Your goal – The records under this task must be duplicated exactly.

▬▬▬▬▬▬

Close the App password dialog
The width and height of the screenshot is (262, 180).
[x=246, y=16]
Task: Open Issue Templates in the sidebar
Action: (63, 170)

▬▬▬▬▬▬

Solution to the problem –
Close the App password dialog
The width and height of the screenshot is (262, 180).
[x=246, y=16]
Task: Open Issue Templates in the sidebar
Action: (63, 170)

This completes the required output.